On Fri, May 18, 2012 at 7:21 AM, Teresa Johnson <tejohn...@google.com> wrote:
> Ping?
> Teresa
>
> On Fri, May 11, 2012 at 6:11 AM, Teresa Johnson <tejohn...@google.com> wrote:
>> Ping?
>> Teresa
>>
>> On Fri, May 4, 2012 at 3:41 PM, Teresa Johnson <tejohn...@google.com> wrote:
>>>
>>> On David's suggestion, I have removed the changes that rename niter_desc
>>> to
>>> loop_desc from this patch to focus the patch on the unrolling changes. I
>>> can
>>> submit a cleanup patch to do the renaming as soon as this one goes in.
>>>
>>> Bootstrapped and tested on x86_64-unknown-linux-gnu.  Ok for trunk?
>>>
>>> Thanks,
>>> Teresa
>>>
>>> Here is the new description of improvements from the original patch:
>>>
>>> Improved patch based on feedback. Main changes are:
>>>
>>> 1) Improve efficiency by caching loop analysis results in the loop
>>> auxiliary
>>> info structure hanging off the loop structure. Added a new routine,
>>> analyze_loop_insns, to fill in information about the average and total
>>> number
>>> of branches, as well as whether there are any floating point set and call
>>> instructions in the loop. The new routine is invoked when we first create
>>> a
>>> loop's niter_desc struct, and the caller (get_simple_loop_desc) has been
>>> modified to handle creating a niter_desc for the fake outermost loop.
>>>
>>> 2) Improvements to max_unroll_with_branches:
>>> - Treat the fake outermost loop (the procedure body) as we would a hot
>>> outer
>>> loop, i.e. compute the max unroll looking at its nested branches, instead
>>> of
>>> shutting off unrolling when we reach the fake outermost loop.

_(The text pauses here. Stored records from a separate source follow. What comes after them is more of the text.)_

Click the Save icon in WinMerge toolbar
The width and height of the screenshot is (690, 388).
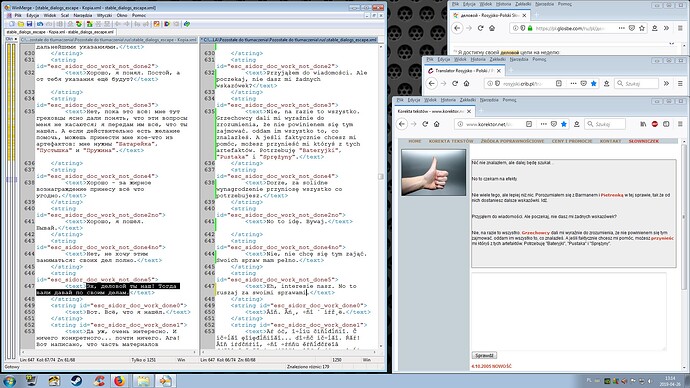tap(29, 24)
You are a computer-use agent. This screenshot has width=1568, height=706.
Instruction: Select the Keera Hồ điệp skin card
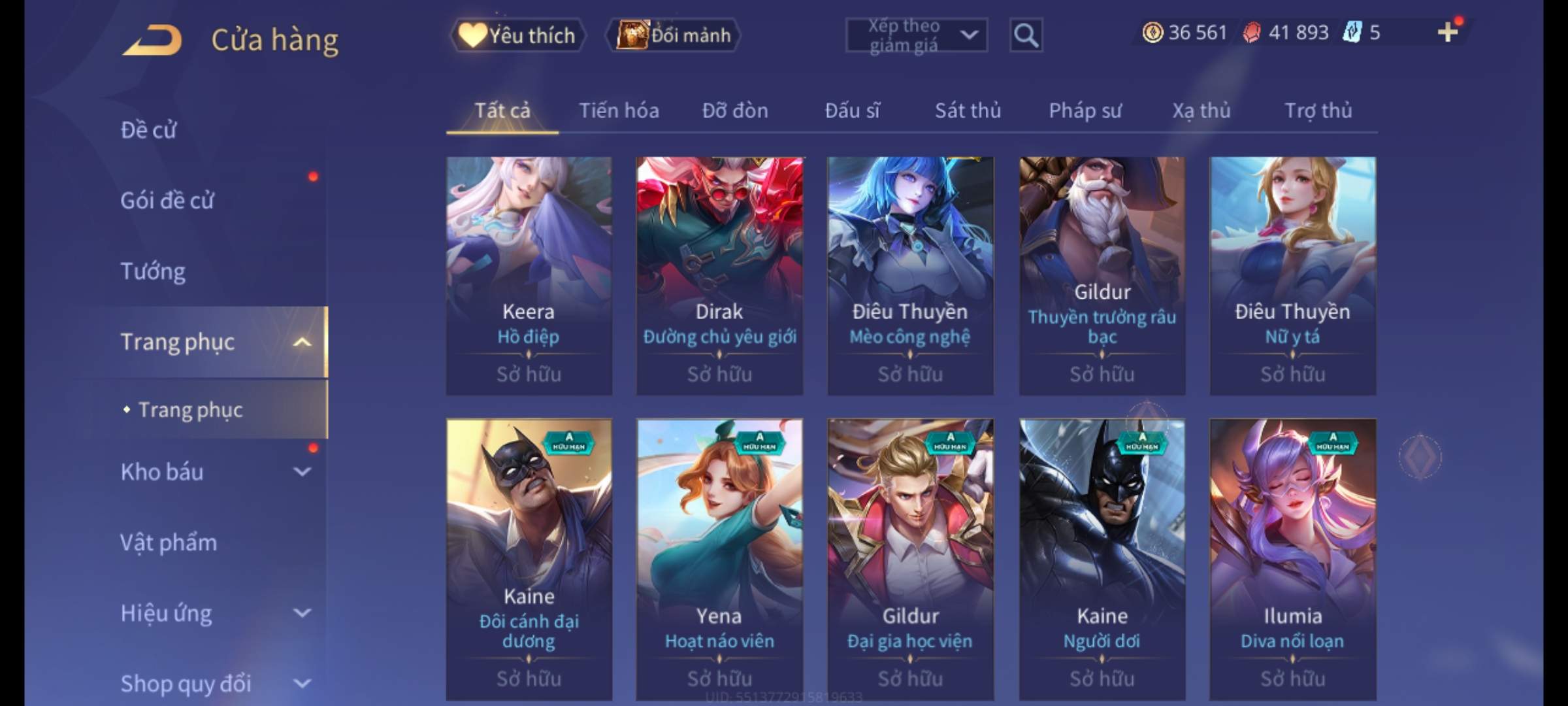(x=529, y=275)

>>> - Pull the checks previously done in the caller into the routine (e.g.
>>> whether the loop iterates frequently or contains fp instructions).
>>> - Fix a bug in the previous version that sometimes caused overflow in the
>>> new unroll factor.
>>>
>>> 3) Remove float variables, and use integer computation to compute the
>>> average number of branches in the loop.
>>>
>>> 4) Detect more types of floating point computations in the loop by walking
>>> all set instructions, not just single sets.
>>>
>>> 2012-05-04   Teresa Johnson  <tejohn...@google.com>
>>>
>>>        * doc/invoke.texi: Update the documentation with new params.

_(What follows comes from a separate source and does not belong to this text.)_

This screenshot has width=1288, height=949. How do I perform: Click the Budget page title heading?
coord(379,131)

>>>        * loop-unroll.c (max_unroll_with_branches): New function.
>>>        (decide_unroll_constant_iterations,
>>> decide_unroll_runtime_iterations):
>>>        Add heuristic to avoid increasing branch mispredicts when
>>> unrolling.
>>>        (decide_peel_simple, decide_unroll_stupid): Retrieve number of
>>>        branches from niter_desc instead of via function that walks loop.
>>>        * loop-iv.c (get_simple_loop_desc): Invoke new analyze_loop_insns
>>>        function, and add guards to enable this function to work for the
>>>        outermost loop.
>>>        * cfgloop.c (insn_has_fp_set, analyze_loop_insns): New functions.
>>>        (num_loop_branches): Remove.
>>>        * cfgloop.h (struct loop_desc): Added new fields to cache
>>> additional
>>>        loop analysis information.
>>>        (num_loop_branches): Remove.
>>>        (analyze_loop_insns): Declare.
>>>        * params.def (PARAM_MIN_ITER_UNROLL_WITH_BRANCHES): New param.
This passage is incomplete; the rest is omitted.